■ Aim of the task
An exact, word-for-word copy of the entries is required, beginning at the line that contains "Política de privacitat (136, 2333)" and ending at the last line, both included.

■ Extracted data
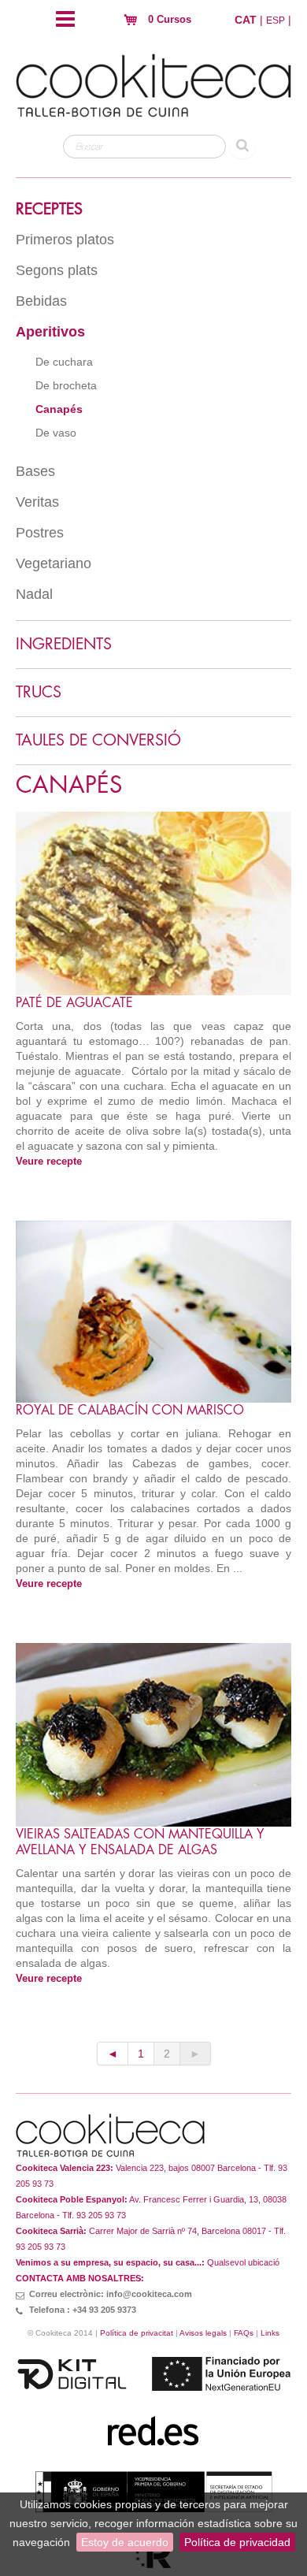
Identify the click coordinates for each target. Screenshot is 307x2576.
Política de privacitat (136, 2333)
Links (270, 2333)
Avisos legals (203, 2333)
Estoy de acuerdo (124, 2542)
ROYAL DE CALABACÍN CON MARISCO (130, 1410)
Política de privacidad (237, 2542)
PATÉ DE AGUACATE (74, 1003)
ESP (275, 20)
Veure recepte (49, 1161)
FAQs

■ Answer area
Política de privacitat (136, 2333)
Links (270, 2333)
Avisos legals (203, 2333)
Estoy de acuerdo (124, 2542)
ROYAL DE CALABACÍN CON MARISCO (130, 1410)
Política de privacidad (237, 2542)
PATÉ DE AGUACATE (74, 1003)
ESP (275, 20)
Veure recepte (49, 1161)
FAQs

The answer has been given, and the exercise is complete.